-- EXERCISE INPUTS --

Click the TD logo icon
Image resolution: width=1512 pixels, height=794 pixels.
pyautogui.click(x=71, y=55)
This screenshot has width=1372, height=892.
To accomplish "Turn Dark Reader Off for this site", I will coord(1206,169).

--

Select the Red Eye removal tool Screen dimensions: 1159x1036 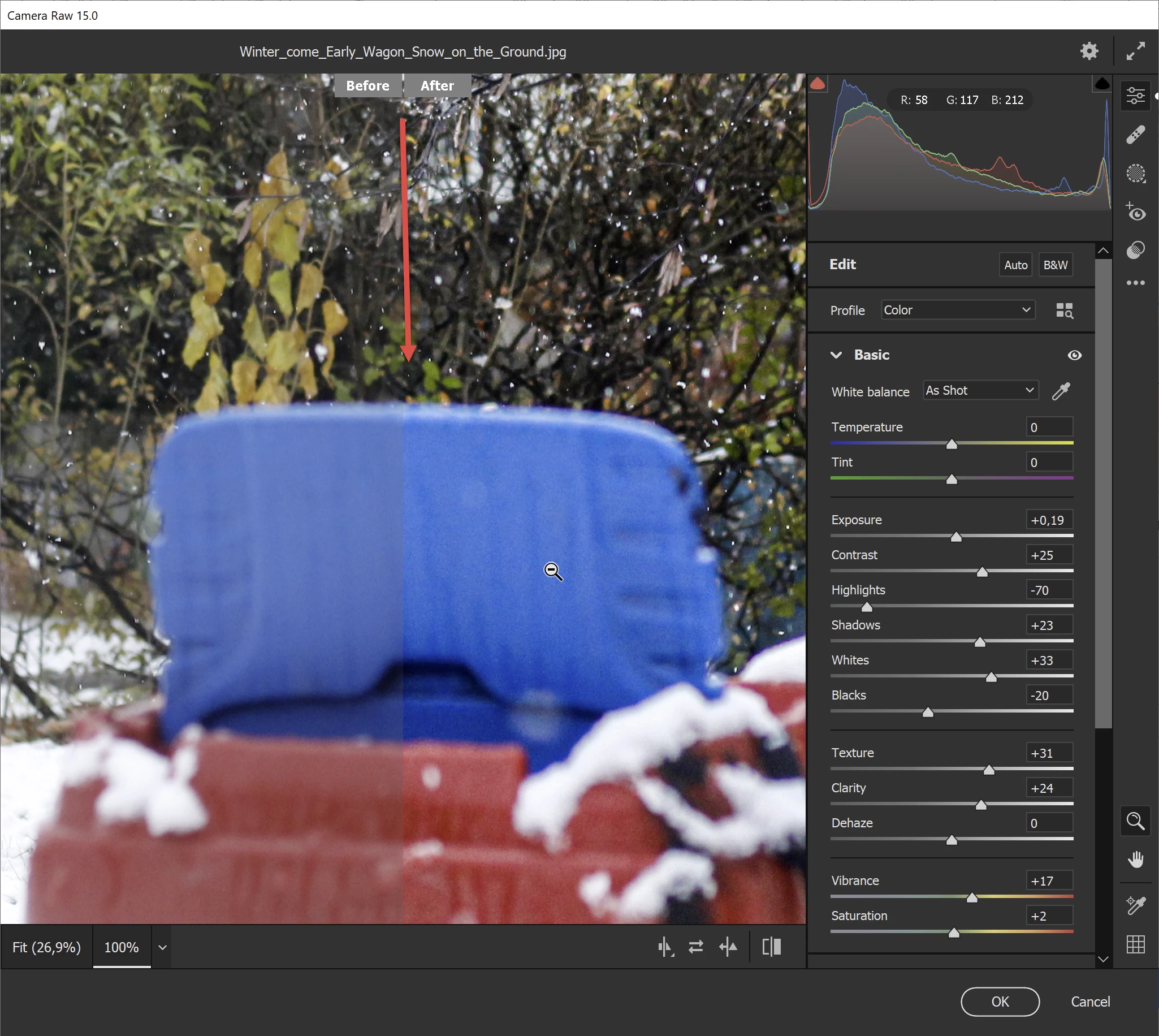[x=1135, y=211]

---

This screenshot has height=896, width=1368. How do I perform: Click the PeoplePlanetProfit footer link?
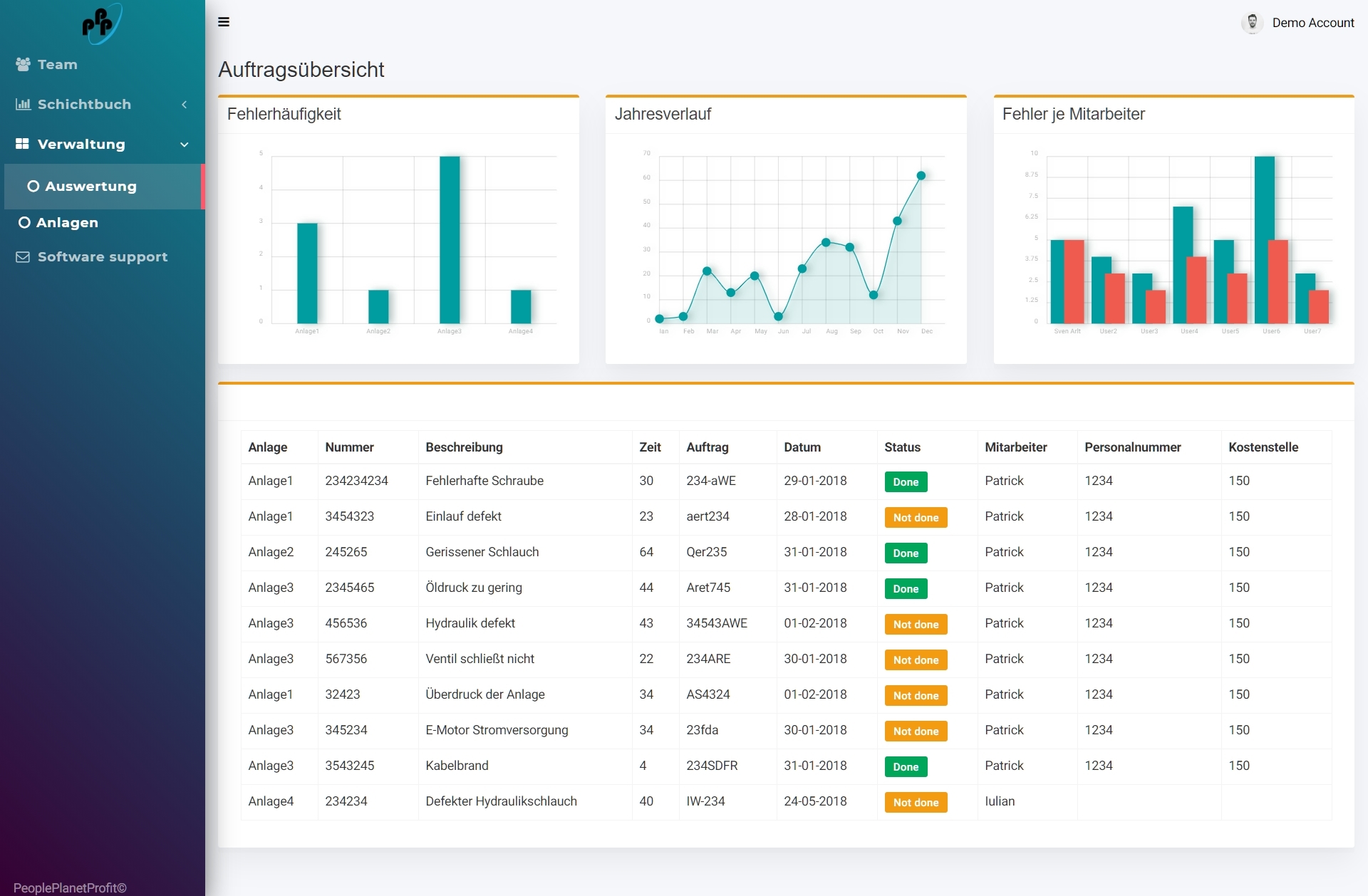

-- TO DO --
Reply by stating only how many lines in the listing hold the word "screenshot".

-- SOLUTION FOR THIS PROBLEM --
2